160 anni, ma non li dimostra: il 17 marzo 1861 venne proclamata l’Unità d’Italia
La prima fase della pandemia ci ha consegnato un Paese solidale. I cittadini, coinvolti a vari livelli nel contagio, sono riusciti a mostrare, anche con segni vistosi e con l’esibizione di numerosi simboli, la solidarietà, l’unione del Paese nell’affrontare il Coronavirus.
Poi la seconda fase. La nuova esplosione dei contagi aggravata dalle varianti e da un mutabilissimo virus, il disorientamento sui vaccini, schizofrenia e conflitti tra centro e periferia hanno dimostrato che le reazioni dei primi mesi dello scorso anno sono state solo manifestazioni emotive, dettate soprattutto dalla spinta a esorcizzare quasi la paura del Covid.

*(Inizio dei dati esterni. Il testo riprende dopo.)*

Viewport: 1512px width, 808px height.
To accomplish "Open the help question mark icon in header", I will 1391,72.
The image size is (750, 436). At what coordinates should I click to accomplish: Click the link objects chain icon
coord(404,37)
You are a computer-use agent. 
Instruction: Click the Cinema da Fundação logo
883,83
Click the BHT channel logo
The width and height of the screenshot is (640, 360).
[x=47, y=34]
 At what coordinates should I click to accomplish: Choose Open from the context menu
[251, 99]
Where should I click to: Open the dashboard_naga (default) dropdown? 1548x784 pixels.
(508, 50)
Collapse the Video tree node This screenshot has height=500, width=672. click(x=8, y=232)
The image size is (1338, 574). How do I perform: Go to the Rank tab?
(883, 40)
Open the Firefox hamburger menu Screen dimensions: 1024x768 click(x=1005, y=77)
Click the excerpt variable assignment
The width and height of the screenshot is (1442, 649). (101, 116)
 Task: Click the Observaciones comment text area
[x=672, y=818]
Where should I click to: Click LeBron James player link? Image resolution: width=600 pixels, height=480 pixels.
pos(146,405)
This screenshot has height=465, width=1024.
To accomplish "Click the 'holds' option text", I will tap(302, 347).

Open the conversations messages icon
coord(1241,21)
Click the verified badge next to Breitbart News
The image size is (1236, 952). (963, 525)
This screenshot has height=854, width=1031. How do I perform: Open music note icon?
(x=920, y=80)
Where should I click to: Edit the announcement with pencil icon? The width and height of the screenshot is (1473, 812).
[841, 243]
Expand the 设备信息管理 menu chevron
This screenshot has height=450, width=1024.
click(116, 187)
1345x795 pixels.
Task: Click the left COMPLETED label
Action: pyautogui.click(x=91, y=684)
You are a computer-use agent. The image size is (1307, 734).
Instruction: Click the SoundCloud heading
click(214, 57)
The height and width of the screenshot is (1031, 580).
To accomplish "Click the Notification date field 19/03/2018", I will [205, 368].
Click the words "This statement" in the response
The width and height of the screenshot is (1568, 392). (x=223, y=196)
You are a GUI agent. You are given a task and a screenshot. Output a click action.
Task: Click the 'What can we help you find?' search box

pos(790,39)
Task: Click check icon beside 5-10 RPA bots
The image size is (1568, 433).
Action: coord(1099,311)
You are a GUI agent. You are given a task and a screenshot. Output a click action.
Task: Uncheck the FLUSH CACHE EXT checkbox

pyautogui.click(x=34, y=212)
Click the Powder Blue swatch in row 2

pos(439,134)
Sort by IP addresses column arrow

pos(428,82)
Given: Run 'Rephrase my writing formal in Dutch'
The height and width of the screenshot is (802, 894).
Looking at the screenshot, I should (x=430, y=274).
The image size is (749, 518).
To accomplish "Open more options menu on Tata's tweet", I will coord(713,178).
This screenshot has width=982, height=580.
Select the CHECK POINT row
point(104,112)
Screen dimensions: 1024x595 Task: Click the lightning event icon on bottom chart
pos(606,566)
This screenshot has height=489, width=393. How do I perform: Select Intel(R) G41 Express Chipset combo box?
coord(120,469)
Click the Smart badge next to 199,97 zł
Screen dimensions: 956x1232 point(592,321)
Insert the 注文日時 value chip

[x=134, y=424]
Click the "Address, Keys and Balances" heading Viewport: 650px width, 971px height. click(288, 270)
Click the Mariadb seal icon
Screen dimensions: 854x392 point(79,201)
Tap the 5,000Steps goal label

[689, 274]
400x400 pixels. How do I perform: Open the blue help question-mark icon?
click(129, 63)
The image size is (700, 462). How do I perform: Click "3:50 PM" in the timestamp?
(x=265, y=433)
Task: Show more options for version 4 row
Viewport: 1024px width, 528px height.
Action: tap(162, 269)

L’alternanza di sentimenti diversi, e a volte contraddittori, degli italiani fra prima e seconda ondata della pandemia è metafora efficace, rappresentazione eloquente delle difficoltà che ancora vive il nostro Paese nel fare i conti fino in fondo con la propria unità nazionale.
17 marzo 1861: proclamazione dell’Unità d’Italia
Oggi, a 160 anni dall’Unità d’Italia, il bisogno di conoscenza della nostra storia nazionale non riguarda solo i cittadini italiani, ma anche i “nuovi italiani”, tutti gli stranieri che hanno acquisito la cittadinanza nel nostro Paese e coloro che, pur vivendoci e lavorandoci da anni, non vedono ancora riconosciuta la loro italianità.
A complicare notevolmente la conoscenza della nostra storia nazionale sono le difficoltà oggettive – derivanti cioè dallo sviluppo storico reale del nostro Paese – e le sue rappresentazioni, i suoi stereotipi, che ancora oggi pesano nella formazione e dinamica del senso comune.
Riflessioni, dati, miti e contro-miti della “nazione difficile” tra passato e presente
Fra le prime – le difficoltà oggettive – ci sono sicuramente la costruzione e realizzazione dell’unità politica italiana, compiutesi più tardi rispetto ad altre aree europee. Ma se Giuseppe Galasso ha potuto identificare l’Italia come “nazione difficile”, ciò non significa che la sua storia debba essere considerata un’anomalia, un’eccezione, addirittura una deviazione rispetto al più generale processo di costruzione nazionale europeo. Piuttosto, la definizione “nazione difficile” indica una particolare esperienza storica che ha dovuto fare i conti, al 1860 e anni dopo, non solo con la molteplicità di istituzioni e organizzazioni politiche statuali, ma anche con sensi di appartenenza multipli, preesistenti all’unificazione.
Complicazioni derivano anche dal combinato disposto dell’oggettivo divario tra le due Italie negli anni successivi all’Unità; la cui considerazione e analisi hanno visto la nascita e lo sviluppo del meridionalismo classico, e la rappresentazione di questo divario, che ha favorito in una parte della coscienza collettiva del Paese non l’esigenza della ricomposizione, ma addirittura la contrapposizione fra le due parti della nazione.
Ancora. Mito e contro-mito, come due facce della stessa medaglia, hanno segnato, e segnano ancora, la vulgata della rappresentazione della storia d’Italia: il mito delle possibilità dell’unificazione del Paese prima della sua unità politica come sequenza di “occasioni mancate”; il contro-mito dell’Unità che sarebbe stata imposta con la sopraffazione e con la violenza alle popolazioni del Mezzogiorno, attraverso l’invasione del Regno delle Due Sicilie da parte delle truppe savoiarde, e la sua dissoluzione.
Non hanno giovato all’acquisizione di una migliore comprensione dello sviluppo storico del nostro Paese, peraltro, alcune ricostruzioni e interpretazioni che ne sono state offerte da culture e storiografie d’oltralpe.
Su tutte queste questioni il nostro settimanale vuole sollecitare la partecipazione e la discussione dei lettori. Pertanto, durante tutto quest’anno, pubblicheremo articoli e interventi per ricordare, fuori da schemi precostituiti, i 160 anni della nostra unità nazionale. In un momento in cui gli Stati-nazione, dopo una lunga stasi in cui molti li davano obsolescenti, se non addirittura morti, si risvegliano e riprendono alcune funzioni non sostituibili da altri organismi.